**PEDIDO 1**
Responda com base no texto fornecido:
(a) Em que mês e ano se deu a contratação pelo IPT?
(b) Onde ficava sediado o curso de treinamento da JICA?
(c) Qual foi uma das primeiras ações do governador Franco Montoro?
**PEDIDO 2**
Atualize o texto fornecido entre "Mas pensando na" e "em São Paulo.", inclusive, trocando "Pantanal" por "Amazonas".
***** TEXTO FORNECIDO *****
Mas pensando na oportunidade de seguir uma carreira no IPT, resolvi, em julho de 1982, virar empregado dessa empresa pública, na qual estou funcionário até hoje. Esquecendo a aventura de ir para o Pantanal, fui contratado como geólogo responsável pela fiscalização de levantamentos de geofísica na área de Petróleo, trabalhando no projeto Pauli-Petro, de prospecção de petróleo na Bacia do Paraná. Tive que estudar muito sobre essa especialidade e me dedicava a compreender ao máximo sobre o assunto conversando algumas vezes com consultores estrangeiros. Tudo estava dentro de uma rotina normal de trabalho de prospecção geofísica no interior do Estado do Paraná quando recebo um comunicado para ligar urgente para a sede em São Paulo.

Ao ligar, meu chefe imediato me perguntou se estaria disposto a participar de um curso de treinamento da JICA e que, se positivo, era para retornar imediatamente para São Paulo. Agradeci pela escolha e não titubiei em aceitar. Era um curso de 7 meses sobre Offshore Prospecting sediado no Serviço Geológico do Japão (Geological Survey of Japan) que ficava em Tsukuba. Ao perguntar porque da lembrança do meu nome, meu chefe da Pauli-Petro lembrou que além de eu falar inglês, também tinha conhecimentos de japonês, o que facilitou a minha indicação. Em duas semanas, preenchi todos os formulários, providenciei todos os documentos necessários, realizei uma entrevista inesquecível com a saudosa Sra. Hiro Lia Okayama e embarquei para essa jornada de enriquecimento pessoal e profissional no Japão. Para mostrar a importância da JICA naquele momento de minha carreira profissional, é necessário contar que durante a minha participação no curso de treinamento lá no Japão, houve mudanças políticas no governo do Estado de São Paulo, com a eleição do governador André Franco Montoro, em substituição ao governador Paulo Maluf, que havia idealizado e executado o projeto Pauli-Petro.

Por discordar desse projeto, uma das primeiras ações do governador Franco Montoro foi encerrar as atividades da Pauli- -Petro. Nesse processo, diversos colegas que trabalhavam na Pauli-Petro foram demitidos do quadro do IPT e com certeza eu também o seria. O fato de estar participando do curso da JICA no Japão, como representante do governo do estado e funcionário do IPT, impediu de eu estar na lista de demitidos, e pude, assim, por uma obra do destino, continuar minha carreira no IPT. Durante os 7 meses pude me especializar na área de prospecção marinha e melhorar sobremaneira meu conhecimento do povo japonês e da cultura japonesa.
***** TRECHO DOS DADOS *****
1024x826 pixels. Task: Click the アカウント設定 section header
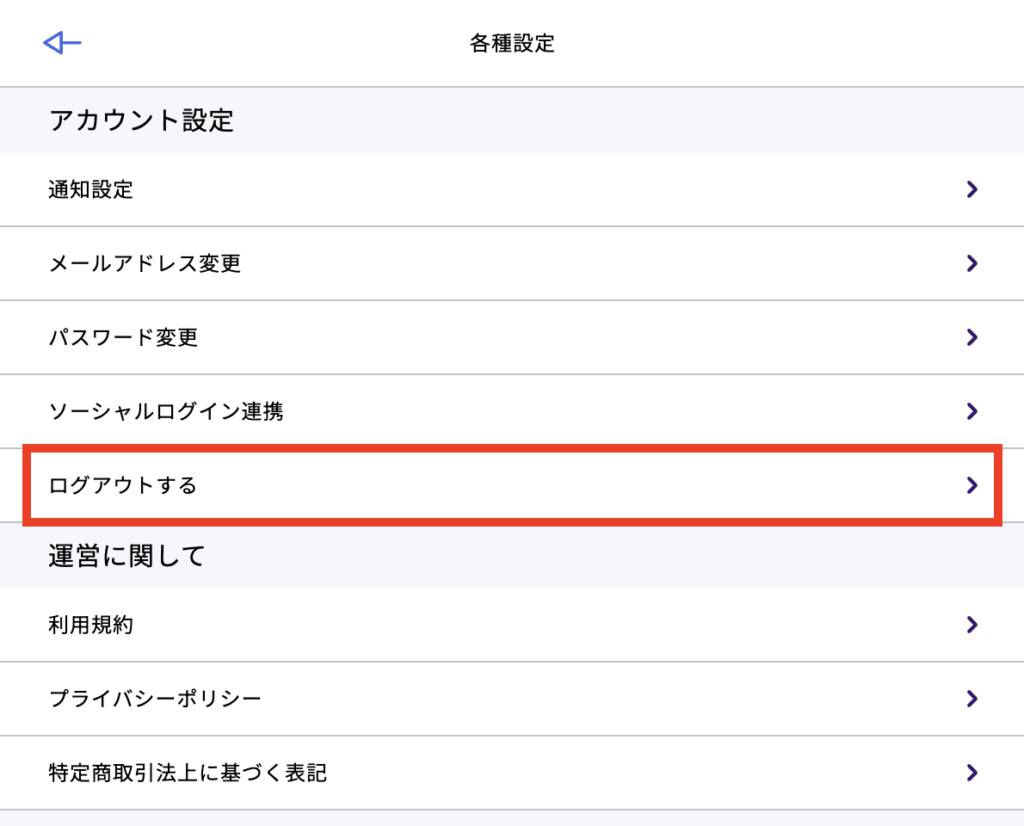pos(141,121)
*****
**SOLUÇÃO 1**
(a) Em julho de 1982.
(b) No Serviço Geológico do Japão (Geological Survey of Japan), em Tsukuba.
(c) Encerrar as atividades da Pauli-Petro.

**SOLUÇÃO 2**
Mas pensando na oportunidade de seguir uma carreira no IPT, resolvi, em julho de 1982, virar empregado dessa empresa pública, na qual estou funcionário até hoje. Esquecendo a aventura de ir para o Amazonas, fui contratado como geólogo responsável pela fiscalização de levantamentos de geofísica na área de Petróleo, trabalhando no projeto Pauli-Petro, de prospecção de petróleo na Bacia do Paraná. Tive que estudar muito sobre essa especialidade e me dedicava a compreender ao máximo sobre o assunto conversando algumas vezes com consultores estrangeiros. Tudo estava dentro de uma rotina normal de trabalho de prospecção geofísica no interior do Estado do Paraná quando recebo um comunicado para ligar urgente para a sede em São Paulo.